E, non a caso in quel di Faenza, patria della ceramica, qui oggetto delle ricerche dell’Istituto di Scienze e Tecnologia dei Materiali di cui fa parte il team guidato da Anna Tampieri. A loro si deve l’intuizione che ha reso possibile un grande sviluppo tecnologico: trasformare, con un processo chimico, un tronco di rattan (legno orientale molto flessibile e che non si scheggia) in un osso quasi vero. Anzi, proprio vero, al punto da essere accettato dall’organismo – oggi di una pecora, presto di un essere umano – come una parte naturale del corpo, permettendo così di sanare le conseguenze di gravi traumi o di un tumore osseo.
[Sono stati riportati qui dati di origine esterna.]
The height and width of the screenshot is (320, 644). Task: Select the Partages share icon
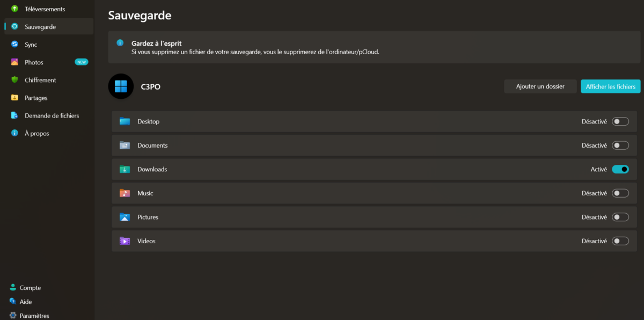(13, 97)
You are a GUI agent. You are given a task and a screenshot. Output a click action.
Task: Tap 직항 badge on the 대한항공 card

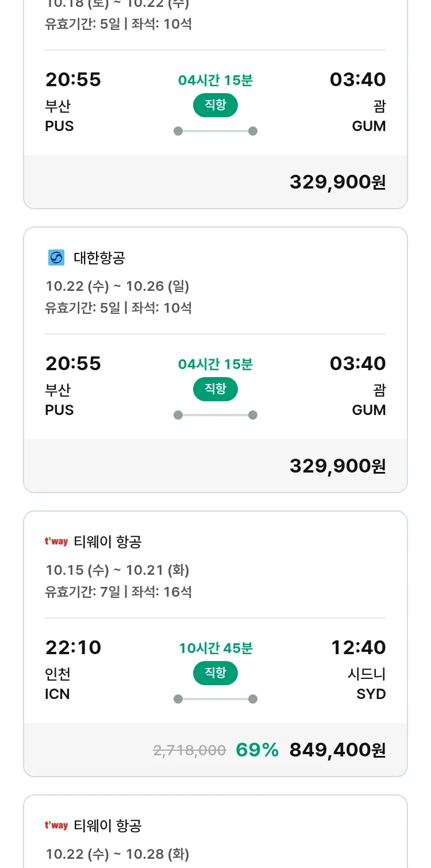coord(216,389)
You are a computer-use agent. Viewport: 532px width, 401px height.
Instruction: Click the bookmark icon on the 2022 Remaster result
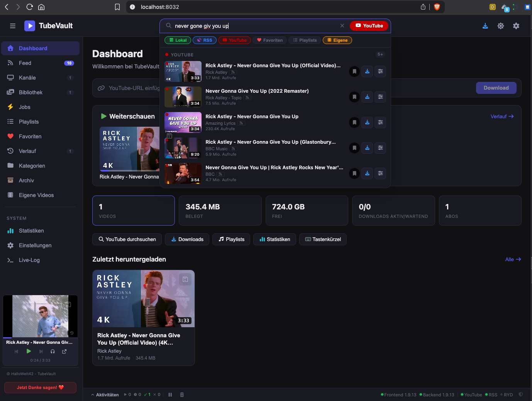click(x=354, y=97)
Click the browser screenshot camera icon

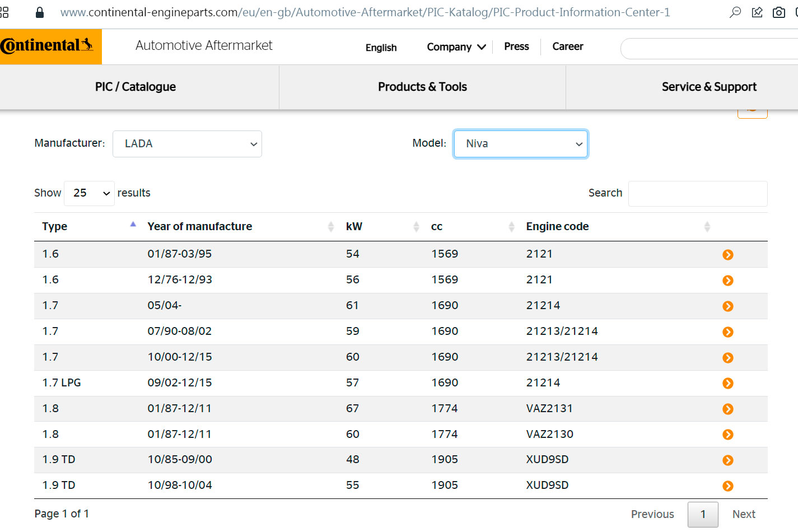[x=778, y=12]
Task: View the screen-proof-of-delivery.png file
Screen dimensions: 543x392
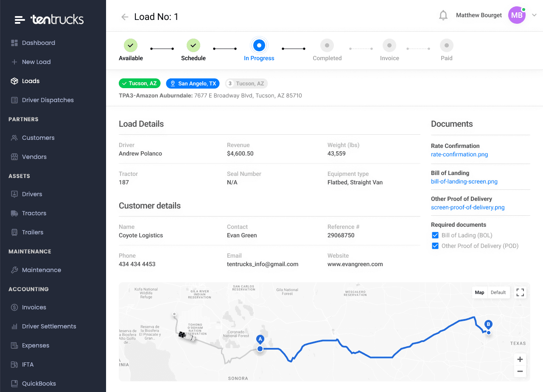Action: (467, 207)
Un successo scientifico che, naturalmente, non ha a che fare con alcuna Fata Turchina, ma è il risultato di un’avventura scientifica affascinante, che non solo promuove la ricerca italiana, cui la genialità non ha mai fatto difetto, ma è stata accompagnata, come capita troppo di rado, dalla creazione di basi finanziarie e di governance per dare un futuro industriale alla business idea con un obiettivo preciso: dar vita nel tempo a una partnership produttiva e commerciale con un Big delle scienze della vita. Ma guardiamo un po’ più da vicino l’attività di GreenBone Ortho, la startup che ha sviluppato le soluzioni innovative ad alta tecnologia per curare gravi patologie ossee. Un progetto che ha raccolto il forte interesse di importanti realtà come SIR (Sviluppo Imprese Romagna), IAG (Italian Angels for Growth) e altri investitori nazionali ed esteri, dediti al sostegno economico della neo-imprenditorialità. “Tutto è cominciato con il classico uovo di Colombo” dice il CEO Lorenzo Pradella. “Possiamo definire così” prosegue Pradella “l’intuizione che, nel 2006, ha spinto la squadra della dottoressa Tampieri a partecipare a un concorso europeo, con l’obiettivo di individuare in natura materiali non solo biocompatibili ma anche più adatti ed efficaci a dialogare con l’organismo.” Esiste qualcosa di simile, in natura, al  comportamento di un osso? Assolutamente sì, è stato il punto di partenza.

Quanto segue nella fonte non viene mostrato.